## Your goal
Transcribe every one of the records below line by line, with no change to any character.
====== Material supplied
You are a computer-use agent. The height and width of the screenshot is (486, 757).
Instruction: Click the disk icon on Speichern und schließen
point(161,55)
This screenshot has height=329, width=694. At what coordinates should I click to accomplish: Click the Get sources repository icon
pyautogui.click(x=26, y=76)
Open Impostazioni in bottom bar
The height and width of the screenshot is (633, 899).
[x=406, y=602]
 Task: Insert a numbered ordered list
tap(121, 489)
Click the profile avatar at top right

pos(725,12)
============
## Expected answer
You are a computer-use agent. The height and width of the screenshot is (486, 757).
Instruction: Click the disk icon on Speichern und schließen
point(161,55)
This screenshot has height=329, width=694. At what coordinates should I click to accomplish: Click the Get sources repository icon
pyautogui.click(x=26, y=76)
Open Impostazioni in bottom bar
The height and width of the screenshot is (633, 899).
[x=406, y=602]
 Task: Insert a numbered ordered list
tap(121, 489)
Click the profile avatar at top right

pos(725,12)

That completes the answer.